ASSIGNMENT
Pick up the forum thread comparing macro lenses with reversed lenses where it stops, and continue it after its last sentence.

# Macro lens vs Reverse lens



## Syndac (Nov 19, 2007)

First off, I just wanted to say I love this forum.  I'm fairly new here and am quite impressed with the activity and friendly atmosphere, and I've learned quite a bit here already.

I've recently come across some articles praising the technique of mounting a wider angle lens backwards on a camera to produce magnifications greater than standard macro lenses.  I've seen examples of a 24-28mm lens producing results in the area of 4:1 magnification.

Are there any benefits of spending the extra money on a decent macro lens?  I was considering the Sigma 70mm f/2.8 EX DG Macro but after seeing magnifications of 3:1 - 4:1, it makes the 1:1 ratio in the normal macro lens seem inadequate.  I'm interested in the extreme closeups of bugs and stuff because it actually looks quite amazing when a wasp eye fills your entire screen.

If anyone has any experience with either method, please explain the differences.  The reverse mount just seems like it would give better results (greater magnification) at a much cheaper price.  I don't have a 24-28mm prime lens yet, but would consider getting one strictly for macro use unless someone could persuade me otherwise. 

Thanks.

Edit:  Just wanted to add a link to an example of this technique:  http://thephotoforum.com/forum/showthread.php?t=96325
This is actually the thread/website (link in that thread) that got me curious.


----------



## Skyhawk (Nov 19, 2007)

Hi,

I have both a 50mm and a 100mm dedicated macro lens along with a bellows setup. I can basically get as close as I want with suberb magnification and no vignetting.

Only problem is that dedicated macro lenses are expensive--even the manual focus lenses for plain SLRs.

But macro photography is almost a cult of its own. It's certainly an artform all on its own.

Jeff


----------



## gizmo2071 (Nov 20, 2007)

*I have not tried reverse macro, this is just from what I've read*

As far as I'm aware, with reverse macro, you don't have control of the aperture. Focusing is simply found by moving closer to the subject until it is sharp (and then if hand held you have to get into a breathing cycle to know when your at the sharpest point). All of the above is true also for MANUAL extension tubes, thoug you can get extension tubes that keep an electrical tag with the lens and you have control of the aperture.
With manual extension tubes it's a good idea to use older manual lenses, where by you set the aperture on the actual lens and not in the camera body, which is a point I am not sure of with reverse lens macro, I don't know if you can set the aperture for it in the lens... make sense that you can.
Another point with reverse macro and/or extension tubes is the focusing distance. You'll be having to get pretty close to the subject and this can make it awkard for:
1) scaring bugs
2) getting good lighting.

If your using a flash, then at such close distances it is hard to get a soft light unless you heavily diffuse the flash and then the angle can be a pain so you may need to bounce it aswell.

SOURCE MATERIAL

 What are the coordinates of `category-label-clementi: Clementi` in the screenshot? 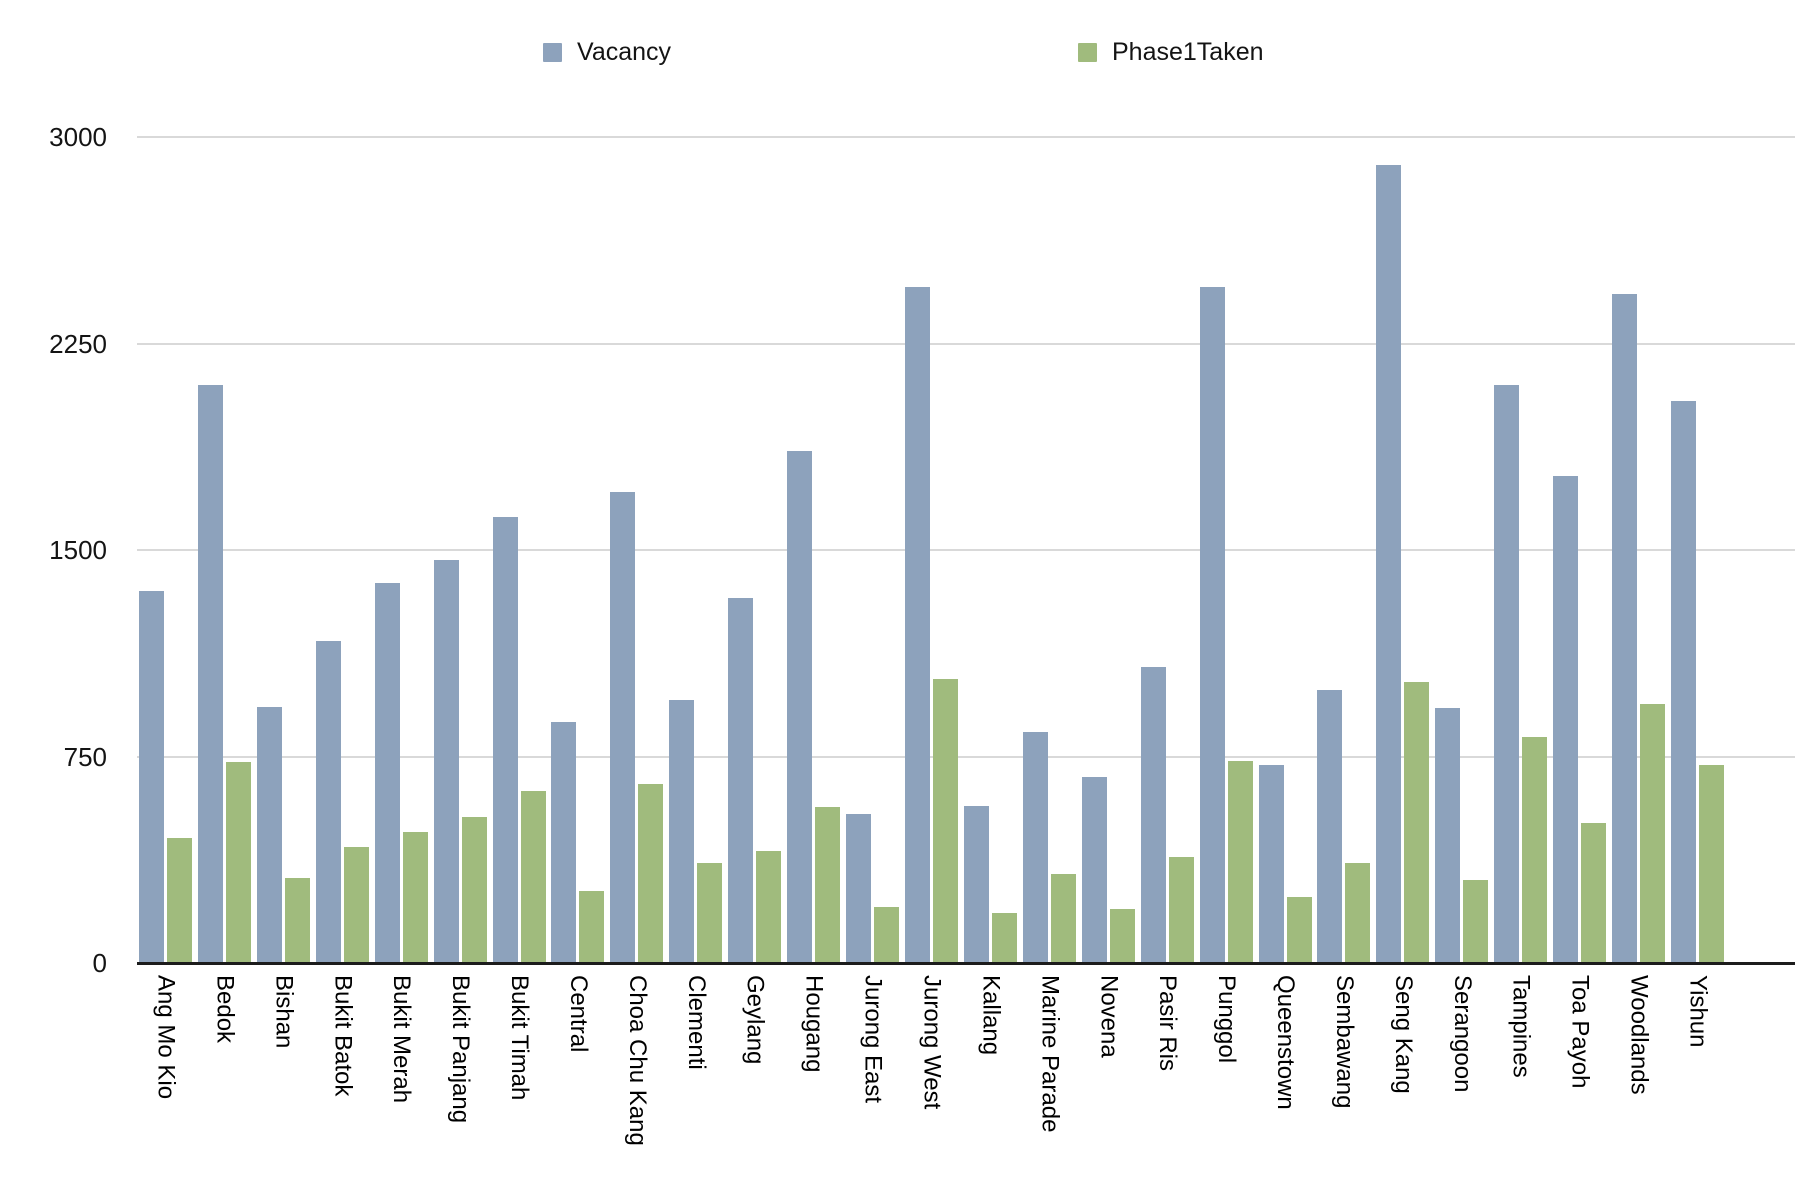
---
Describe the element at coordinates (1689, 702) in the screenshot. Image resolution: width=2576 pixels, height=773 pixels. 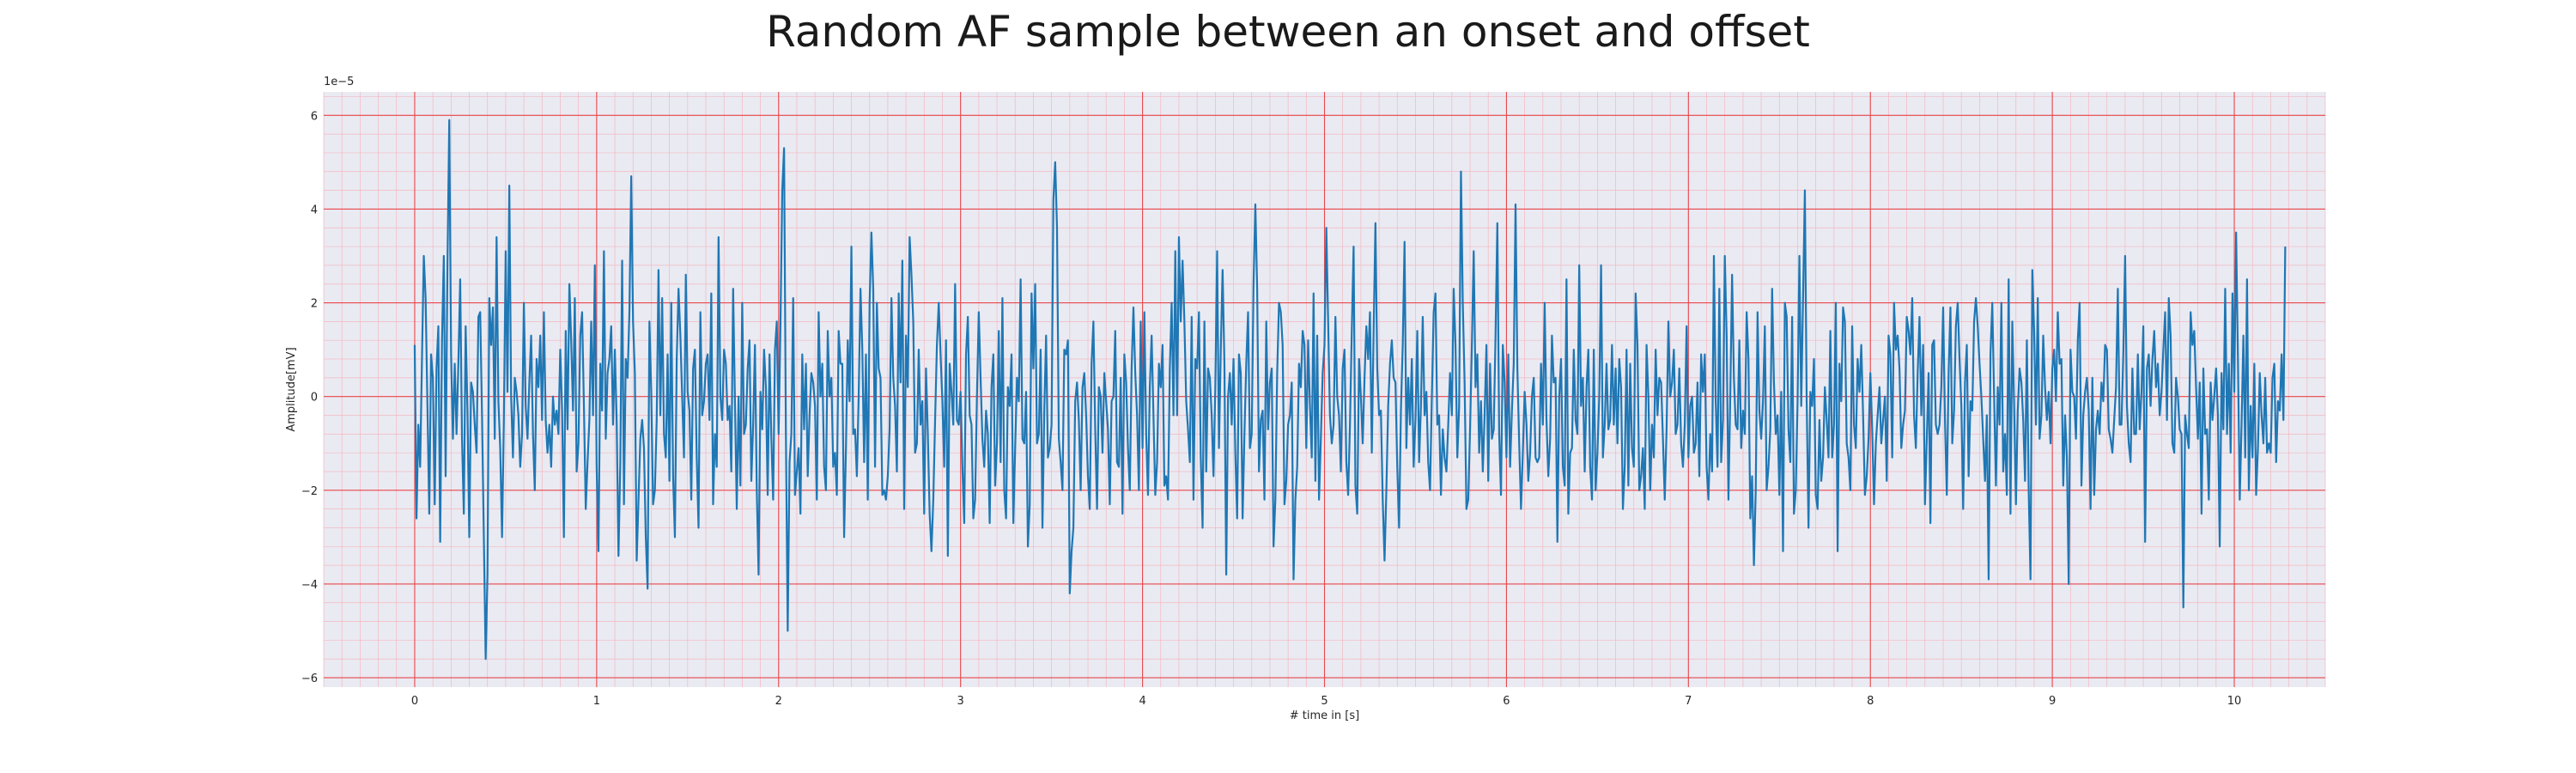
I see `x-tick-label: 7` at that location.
--
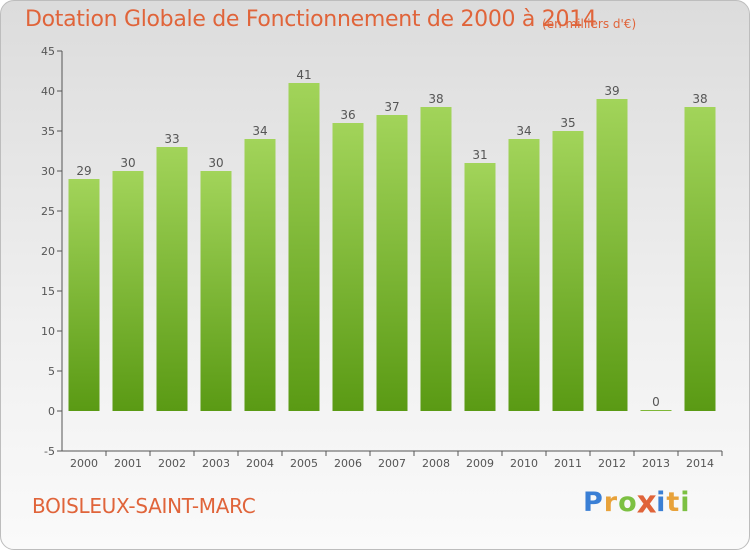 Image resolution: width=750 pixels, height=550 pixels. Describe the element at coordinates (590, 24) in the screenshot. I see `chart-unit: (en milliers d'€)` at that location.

RESULT FOR THIS TASK
Now, with a dedicated macro lens (talking 1:1 or the canon lens that is 5:1, the MP-E65) you have the option of using the AF Servo (if you camera has it), but that would mean your not at your minimum focus distance.
With a dedicated macro lens, especially the 100mm, you have a much larger focusing distance, so you don't have to get to close to the subject and have more options for lighting and a better chance of not scaring bugs.

I personally use manual extension tubes with manual lenses. This is only because I cannot afford a true macro lens.
I would suggest trying macro photography with a reverse ring or extensions tubes and see if it's your thing.Those options are so cheap anyway, it won't matter if you decide you dislike it.
If you really like it, then you have the option to go for a good macro lens.

I'll post a picture of my set-up once my server is back online.


----------



## Helen B (Nov 20, 2007)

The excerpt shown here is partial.